> [PROMPT] Leave the pictures out and print, word for word, the lines below from the one with "Given: Collapse the sidebar Menu hamburger" through the final line.

Pixel coordinate grounding data:
----------------

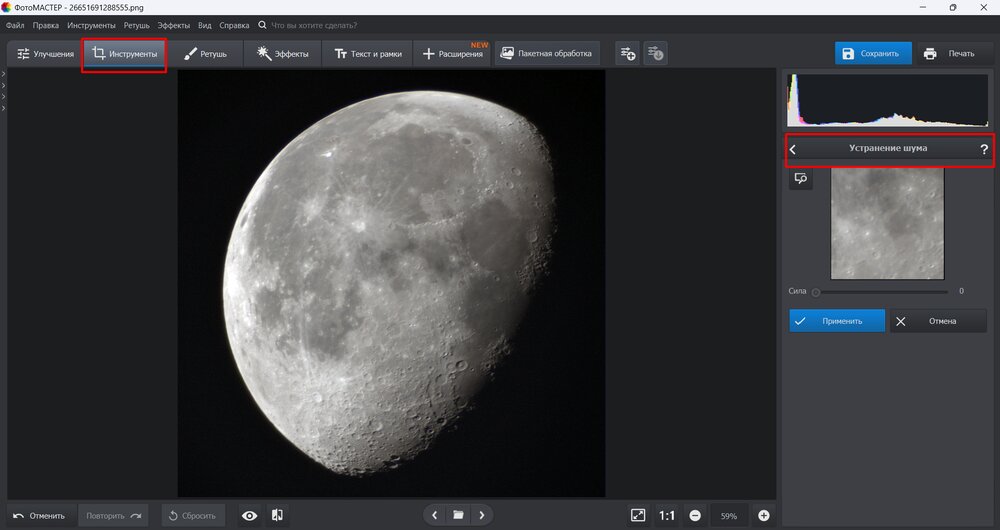Screen dimensions: 1000x530
Task: Zoom out using the minus icon
Action: pyautogui.click(x=695, y=515)
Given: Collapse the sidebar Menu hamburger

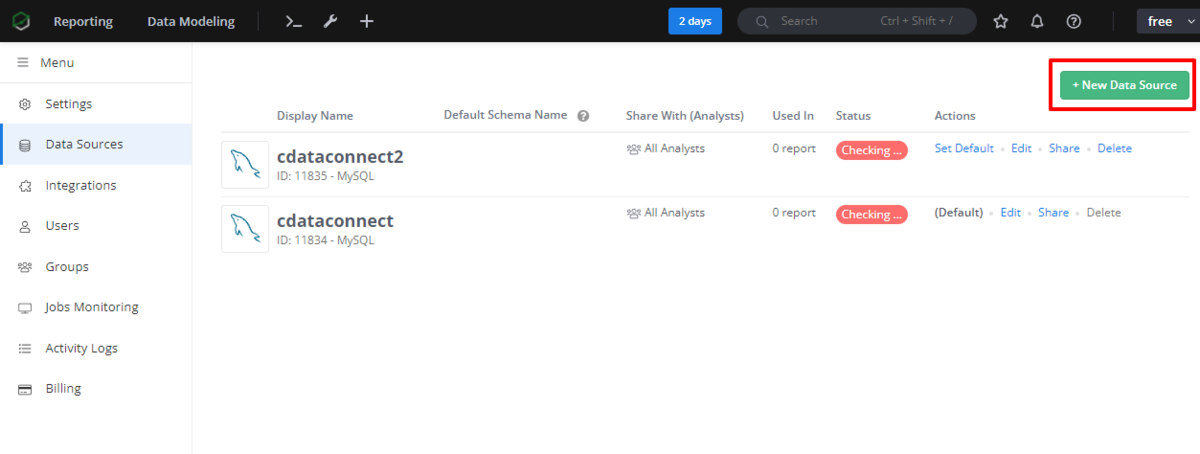Looking at the screenshot, I should click(23, 63).
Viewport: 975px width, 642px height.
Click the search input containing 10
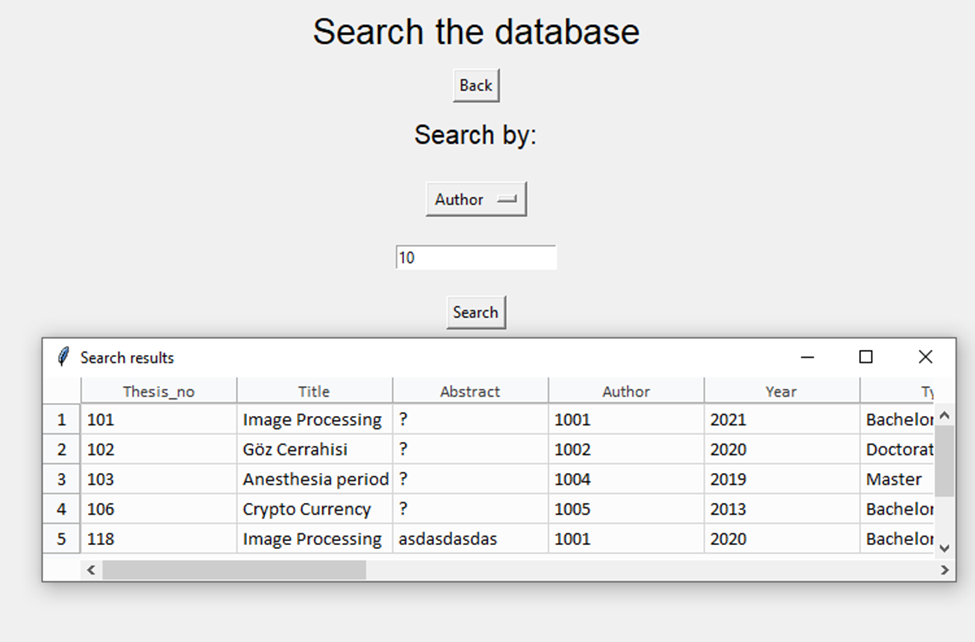pos(476,257)
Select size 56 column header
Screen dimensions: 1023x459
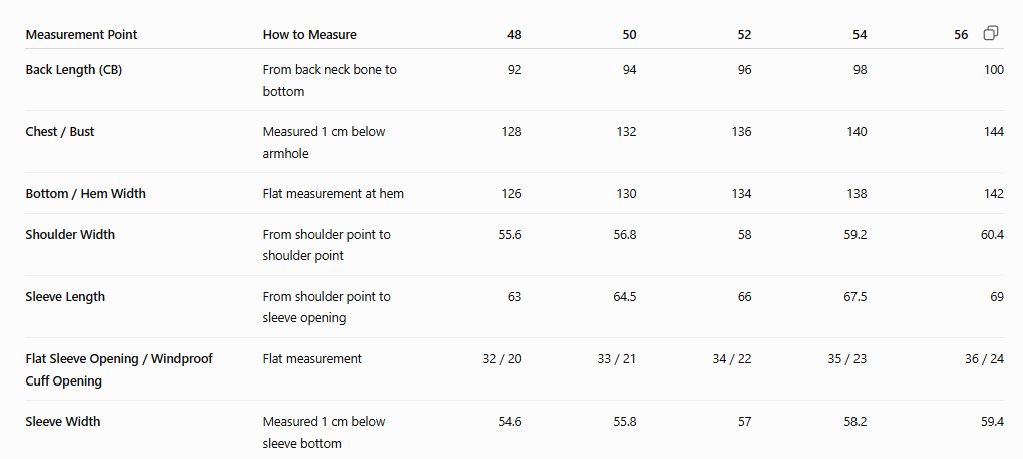coord(961,35)
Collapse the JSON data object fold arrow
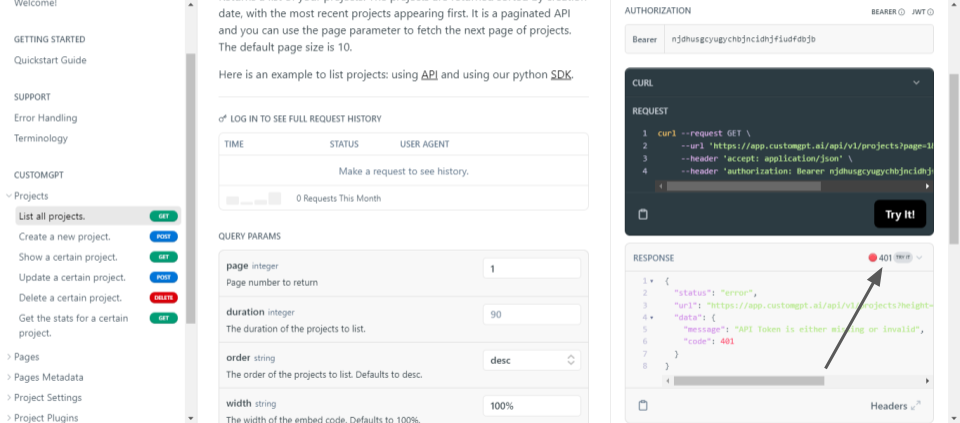960x423 pixels. click(x=651, y=317)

----------------

> [TASK SOLUTION]
Given: Collapse the sidebar Menu hamburger

Looking at the screenshot, I should click(23, 63).
Viewport: 975px width, 642px height.
Click the search input containing 10
pos(476,257)
Select size 56 column header
Screen dimensions: 1023x459
coord(961,35)
Collapse the JSON data object fold arrow
960x423 pixels. click(x=651, y=317)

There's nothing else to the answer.